### Extract to read
%%

# 125" Single Pump Regal... Street Fame



## GT~PLATING (Aug 17, 2010)

Top of scales at 120" single pump regal only at Street Fame


----------



## GT~PLATING (Aug 17, 2010)

And no the mothafuckers not stuck


----------



## 352cutty86 (May 21, 2008)

Post a video...


----------



## GT~PLATING (Aug 17, 2010)




----------



## GT~PLATING (Aug 17, 2010)




----------



## Pinky Bitches (Nov 21, 2002)

Well would u look at that. Lol. A kickstand. 
Huh you crazy fukers win


----------



## GT~PLATING (Aug 17, 2010)

Pinky Bitches said:


> Well would u look at that. Lol. A kickstand.
> Huh you crazy fukers win[/QUOTES
> 
> SO CALLED KICKSTAND WAS BUILT TO HOLD CAR FROM FLIPPING BUT WE'LL STILL TAKE THAT WIN. IT AINT STUCK AND ITS WORKING


----------



## 352cutty86 (May 21, 2008)

Yes..Dam that thing is putting in some work!..Ok ok ok
Explain ur set-up, nothing in to much detail.. Can't tell all those dirty like secrets lol.. Pump brand, volts, amount of batteries... just a little insight. Lol.


----------



## Eddie-Money (Mar 2, 2006)

*GREAT SHIT GUYS THE CARS FLYING:thumbsup:*


----------



## GT~PLATING (Aug 17, 2010)

352cutty86 said:


> Yes..Dam that thing is putting in some work!..Ok ok ok
> Explain ur set-up, nothing in to much detail.. Can't tell all those dirty like secrets lol.. Pump brand, volts, amount of batteries... just a little insight. Lol.


SINGLE LOWLIFE PISTON, 11 BATTERIES, AND CAR STILL HAS FULL INTERIOR


----------



## GT~PLATING (Aug 17, 2010)

Eddie-Money said:


> *GREAT SHIT GUYS THE CARS FLYING:thumbsup:*


THANKS HOMIE...


----------



## 352cutty86 (May 21, 2008)

GT~PLATING said:


> SINGLE LOWLIFE PISTON, 11 BATTERIES, AND CAR STILL HAS FULL INTERIOR


Wow!! Ttmft 5 stars...!


----------



## 86 Limited (May 7, 2002)

single piston and 11 batts?! well god damn mother fuckin shit! any setup pictures? u got a web site to check out products online?


----------



## Eightyfour cutlass (Feb 21, 2012)

GT~PLATING said:


> Top of scales at 120" single pump regal only at Street Fame


:thumbsup: :thumbsup:


----------



## Pinky Bitches (Nov 21, 2002)

It's funny looking at the guys behind the car with there hands up like there really gona stop it from flipping if it goes lol


----------



## yetti (May 4, 2002)

Tell everyone the truth. That bar is to keep it from sticking not from flipping. If the back wheels didn't come off the ground it would stick everytime. I will give you props cause its the highest g body forsure.


----------



## matdogg (Feb 15, 2005)

%%

### Material
%%

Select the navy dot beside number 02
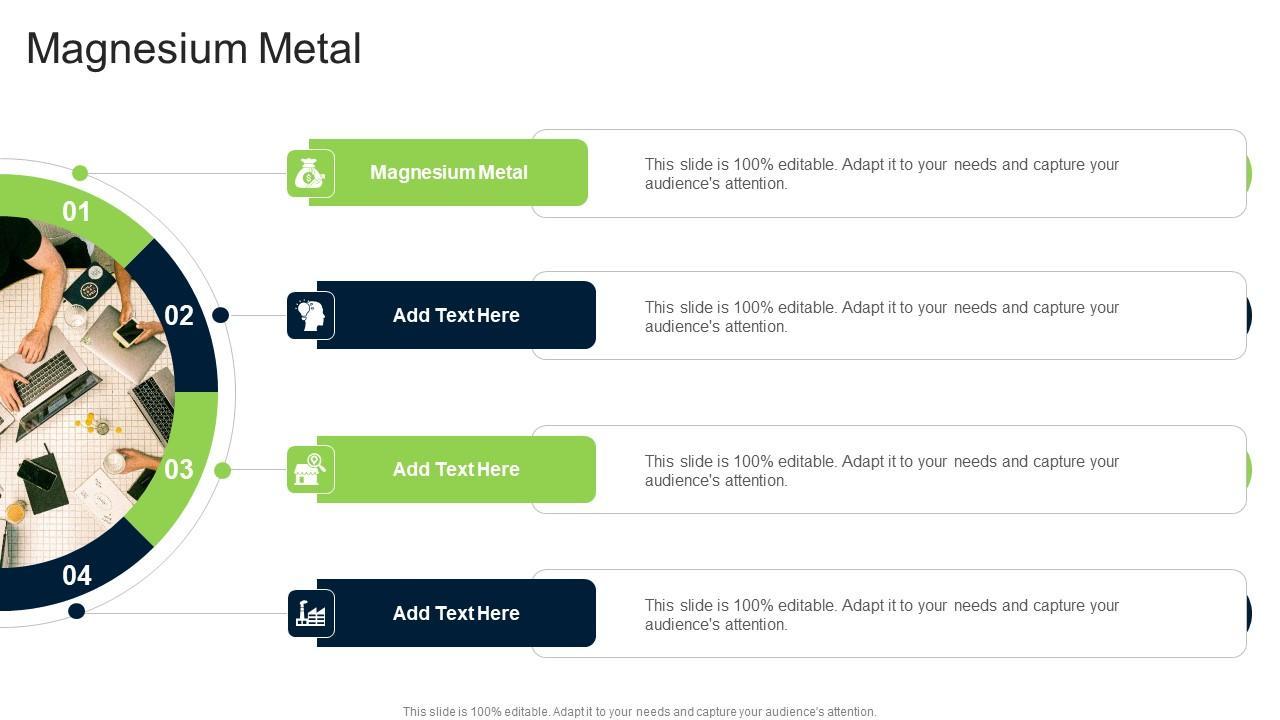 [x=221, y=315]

%%

### Work instructions
1 > Decide whether each statement agrees with the forum thread about the single-pump Regal, answering yes or no and quoting the deciding words: (a) the car runs a single Lowlife piston with 11 batteries; (b) the car's interior was taken out; (c) yetti says the bar is there to keep the car from flipping.
2 > Carry on the forum thread about the single-pump Regal from the point where it stops.
The material was taken from a different source than the forum thread.

### Results by task
1 >
(a) Yes: "SINGLE LOWLIFE PISTON, 11 BATTERIES, AND CAR STILL HAS FULL INTERIOR"
(b) No: "CAR STILL HAS FULL INTERIOR"
(c) No: "That bar is to keep it from sticking not from flipping."

2 >
Fuck the setup how much weights in that sucker ????


----------



## Pinky Bitches (Nov 21, 2002)

matdogg said:


> Fuck the setup how much weights in that sucker ????


I'm gona guess 5500 lbs


----------



## yetti (May 4, 2002)

Pinky Bitches said:


> I'm gona guess 5500 lbs


I would think you are pretty damn close with that guess. Lol


----------



## fesboogie (Feb 27, 2006)

GT~PLATING said:


>


Shits crazy Alex!!!:thumbsup::thumbsup:


----------



## Purple Haze (Aug 9, 2004)

yetti said:


> I would think you are pretty damn close with that guess. Lol


What's up Homeslice


----------



## Purple Haze (Aug 9, 2004)

GT~PLATING said:


> Top of scales at 120" single pump regal only at Street Fame



Damn looking good homie!!


----------



## SHOELACES (Nov 16, 2004)

:thumbsup:


----------



## GT~PLATING (Aug 17, 2010)

matdogg said:


> Fuck the setup how much weights in that sucker ????


Weight what weight lmfao


----------



## Pjay (Jul 2, 2006)

WAs crazy being there when it did it the first time ! I will post the video i have later on


----------



## GT~PLATING (Aug 17, 2010)

Pjay said:


> WAs crazy being there when it did it the first time ! I will post the video i have later on


What up pjay


----------



## matdogg (Feb 15, 2005)

GT~PLATING said:


> Weight what weight lmfao


Lol...looks like you dudes win I'm not doing all that crazy shit.


----------



## Pjay (Jul 2, 2006)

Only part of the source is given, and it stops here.